This file described how the set of enzymatic domains in pfamID_to_name_desc_longdesc.tsv
was curated. We realize the domain curation process is somewhat subjective, and hence the CO-ED analysis Jupyter notebook allows for facile re-analysis with different sets of domains by editing the pfamID_to_name_desc_longdesc.tsv
file.
A set of Pfam domains was compiled by taking all domains annotated for entries in Uniprot (www.uniprot.org) that are also annotated in MIBiG (http://mibig.secondarymetabolites.org, all proteins), BRENDA (www.brenda-enzymes.org, all proteins), or in pathway.txt. Non-catalytic domains were removed. For pseudo-catalytic domains that together catalyze one reaction (often detected by performing CO-ED analysis on all proteins in Uniprot and finding domains that co-occur with another a high percentage of the time), the more abundant domain was included. Overlapping domains with similar catalytic functions are often members of the same Pfam “Clan”, causing only the best-matching domain to be annotated, but in cases where both are annotated in a high proportion of proteins in Uniprot, only one of the proteins was included in our set. Lastly, many enzymatic domains acting on macromolecules and domains with unknown functions were annotated as such, and the analysis can be run with or without their consideration. Annotation categories are as follows:
- “m”: nucleases, topoisomerases, transposases, helicases, polymerases, proteases, protein kinases and phosphatases, ATP-dependent transporters
- “s”: glycosyltransferases, glycosylhydrolases (cellulases, amylases, etc.)

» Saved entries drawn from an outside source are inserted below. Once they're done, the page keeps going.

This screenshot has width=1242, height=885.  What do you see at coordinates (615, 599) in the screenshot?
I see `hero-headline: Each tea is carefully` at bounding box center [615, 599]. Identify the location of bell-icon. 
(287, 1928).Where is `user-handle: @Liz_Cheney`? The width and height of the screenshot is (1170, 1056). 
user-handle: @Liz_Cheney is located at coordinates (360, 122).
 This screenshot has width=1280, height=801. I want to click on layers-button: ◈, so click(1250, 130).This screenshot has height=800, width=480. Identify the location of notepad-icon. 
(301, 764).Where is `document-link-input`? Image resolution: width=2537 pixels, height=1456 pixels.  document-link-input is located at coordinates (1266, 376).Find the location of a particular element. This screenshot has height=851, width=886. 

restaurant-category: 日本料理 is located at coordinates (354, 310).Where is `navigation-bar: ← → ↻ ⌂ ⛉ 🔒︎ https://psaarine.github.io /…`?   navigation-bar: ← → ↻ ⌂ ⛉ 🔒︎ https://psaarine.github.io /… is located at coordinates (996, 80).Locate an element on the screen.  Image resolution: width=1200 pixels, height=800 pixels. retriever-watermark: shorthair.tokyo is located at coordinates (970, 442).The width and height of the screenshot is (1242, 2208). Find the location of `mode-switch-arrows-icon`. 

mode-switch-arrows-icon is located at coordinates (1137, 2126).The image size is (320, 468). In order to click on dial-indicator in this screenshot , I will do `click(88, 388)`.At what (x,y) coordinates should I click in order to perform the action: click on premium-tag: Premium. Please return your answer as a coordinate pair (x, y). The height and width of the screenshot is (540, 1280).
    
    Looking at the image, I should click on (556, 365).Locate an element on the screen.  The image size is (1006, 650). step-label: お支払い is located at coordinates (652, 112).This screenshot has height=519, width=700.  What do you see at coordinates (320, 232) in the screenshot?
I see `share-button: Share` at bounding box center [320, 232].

- “e”: enzymes in electron transport chains (oxidative phosphorylation, photosynthesis, etc.)
- “u”: domains with unknown function, but commonly found with other enzymatic domains
- “y”: all other enzymes, but only those transporters that couple transport to a reaction besides ATP hydrolysis
- domain not in
pfamID_to_name_desc_longdesc.tsv
: determined to either not be catalytic or to comprise a catalytic domain together with a domain annotated in one of the above categories). For the analyses shown in the Jupyter notebook, annotation categories “y”, “m”, “s” and “e” were considered, totaling 1745 domains.